Despite progress toward gender equity, many women continue to take on the majority of unpaid labour within their households, including housework and child care.
On average, women spend twice as much time as men per week on housework (12.6 hours compared to 5.7) and child care (12 hours compared to 6.7).
Unpaid labour also includes cognitive labour — the mental work of anticipating household needs, identifying and weighing options to fulfil them and monitoring whether those needs have been met.
Cognitive labour underpins many physical household and child-care tasks. For example, cooking or shopping for the household requires planning meals around preferences, anticipating various needs, finding alternatives if needed and keeping track of satisfaction with meals and products.
Cognitive labour is often called the “third shift” because it’s largely mental and invisible in nature. This work is often done in the background and is dispersed throughout the day, and women in heterosexual couples tend to shoulder most of it.
As experts in organisational behaviour, we recently conducted a study that found this form of invisible labour also significantly impacts women’s workplace experiences and career outcomes, which ultimately undermines gender equity.

Supplied entries:
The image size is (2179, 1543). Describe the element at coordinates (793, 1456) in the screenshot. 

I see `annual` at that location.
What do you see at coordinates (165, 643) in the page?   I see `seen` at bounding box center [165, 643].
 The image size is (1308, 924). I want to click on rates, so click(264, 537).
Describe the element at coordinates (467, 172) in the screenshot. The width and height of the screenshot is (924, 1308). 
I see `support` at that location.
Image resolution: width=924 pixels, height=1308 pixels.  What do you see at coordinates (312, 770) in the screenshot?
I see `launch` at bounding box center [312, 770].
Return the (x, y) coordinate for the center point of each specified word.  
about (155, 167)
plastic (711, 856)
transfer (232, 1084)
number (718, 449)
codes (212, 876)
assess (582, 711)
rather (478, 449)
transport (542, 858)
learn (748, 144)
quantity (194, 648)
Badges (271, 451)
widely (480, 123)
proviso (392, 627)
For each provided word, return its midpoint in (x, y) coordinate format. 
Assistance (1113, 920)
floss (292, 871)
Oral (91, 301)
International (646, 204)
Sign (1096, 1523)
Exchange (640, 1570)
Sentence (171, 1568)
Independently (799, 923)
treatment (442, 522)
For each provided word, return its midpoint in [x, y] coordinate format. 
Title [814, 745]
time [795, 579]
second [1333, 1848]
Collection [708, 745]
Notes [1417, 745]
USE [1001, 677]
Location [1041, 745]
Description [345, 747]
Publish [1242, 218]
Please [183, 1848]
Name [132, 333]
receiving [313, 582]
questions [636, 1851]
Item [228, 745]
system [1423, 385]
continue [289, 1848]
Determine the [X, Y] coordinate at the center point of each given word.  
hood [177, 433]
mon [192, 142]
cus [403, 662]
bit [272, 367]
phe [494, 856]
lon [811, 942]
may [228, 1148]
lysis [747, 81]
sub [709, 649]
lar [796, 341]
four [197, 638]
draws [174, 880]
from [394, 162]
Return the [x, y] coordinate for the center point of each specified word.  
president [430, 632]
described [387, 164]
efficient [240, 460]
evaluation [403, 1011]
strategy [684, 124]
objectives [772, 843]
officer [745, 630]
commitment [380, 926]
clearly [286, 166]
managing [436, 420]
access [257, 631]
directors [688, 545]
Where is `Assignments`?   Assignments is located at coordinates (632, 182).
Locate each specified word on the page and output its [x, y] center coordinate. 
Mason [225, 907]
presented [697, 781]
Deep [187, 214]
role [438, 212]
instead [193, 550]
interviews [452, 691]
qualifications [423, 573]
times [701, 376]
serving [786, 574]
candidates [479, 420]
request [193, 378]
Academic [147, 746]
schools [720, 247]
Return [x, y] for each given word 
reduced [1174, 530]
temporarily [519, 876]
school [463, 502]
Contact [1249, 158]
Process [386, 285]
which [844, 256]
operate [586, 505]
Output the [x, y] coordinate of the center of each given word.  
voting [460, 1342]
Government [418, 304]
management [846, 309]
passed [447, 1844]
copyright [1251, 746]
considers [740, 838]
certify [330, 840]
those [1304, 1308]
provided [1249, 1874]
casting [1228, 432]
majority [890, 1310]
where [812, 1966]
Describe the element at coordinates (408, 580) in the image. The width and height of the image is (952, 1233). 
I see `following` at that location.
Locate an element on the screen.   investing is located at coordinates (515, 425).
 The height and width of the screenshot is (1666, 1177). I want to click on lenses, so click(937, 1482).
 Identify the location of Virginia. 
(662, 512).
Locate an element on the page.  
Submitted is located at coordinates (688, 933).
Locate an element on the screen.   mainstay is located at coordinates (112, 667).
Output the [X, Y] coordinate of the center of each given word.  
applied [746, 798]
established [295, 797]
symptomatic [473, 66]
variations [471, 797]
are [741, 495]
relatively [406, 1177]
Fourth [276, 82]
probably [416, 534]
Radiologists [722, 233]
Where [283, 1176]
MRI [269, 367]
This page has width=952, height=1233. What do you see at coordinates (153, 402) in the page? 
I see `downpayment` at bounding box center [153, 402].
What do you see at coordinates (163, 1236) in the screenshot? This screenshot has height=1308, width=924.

Tasks:
a) Copy out verbatim the stretch of the passage on women's unpaid household work from "As experts in" through "undermines gender equity.".
b) Extend the passage on women's unpaid household work, starting right after its final sentence.
The listing comes from a different source than the passage on women's unpaid household work.

Expected results:
a)
As experts in organisational behaviour, we recently conducted a study that found this form of invisible labour also significantly impacts women’s workplace experiences and career outcomes, which ultimately undermines gender equity.

b)
The hidden cost of cognitive labour
For our study, we surveyed 263 employed women and men in heterosexual relationships with employed partners across the United States and Canada. Over seven weeks from April to May 2020, participants reported weekly on the division of cognitive, household, paid and child care labour between them and their partner. They also shared their level of emotional exhaustion, turnover intentions and career resilience.
It’s worth noting that our sample was predominantly white, highly educated and included only those in heterosexual relationships, which may limit how widely these findings apply.
Our results reveal that women take on more cognitive labour than men, even when accounting for the distribution of household and paid labour. This imbalance was linked to greater emotional exhaustion, which, in turn, was associated with a higher likelihood of wanting to leave one’s job and a reduced ability to cope with workplace changes.
In addition, nearly half the participants had at least one child under the age of 18 living with them. This is notable because school and daycare closures during the early days of the COVID-19 pandemic significantly increased child care demands, which women took the brunt of.
We found mothers shouldered a disproportionate amount of child care compared to fathers. Child care — not cognitive labour — was the key predictor of emotional exhaustion, which again resulted in a reduced capacity to cope with their work environment.
In other words, women experienced higher amounts of emotional exhaustion and undermined work outcomes, but the driver varied. For women without children, it was an unequal division of cognitive labour. For mothers, it was unequal child-care responsibilities.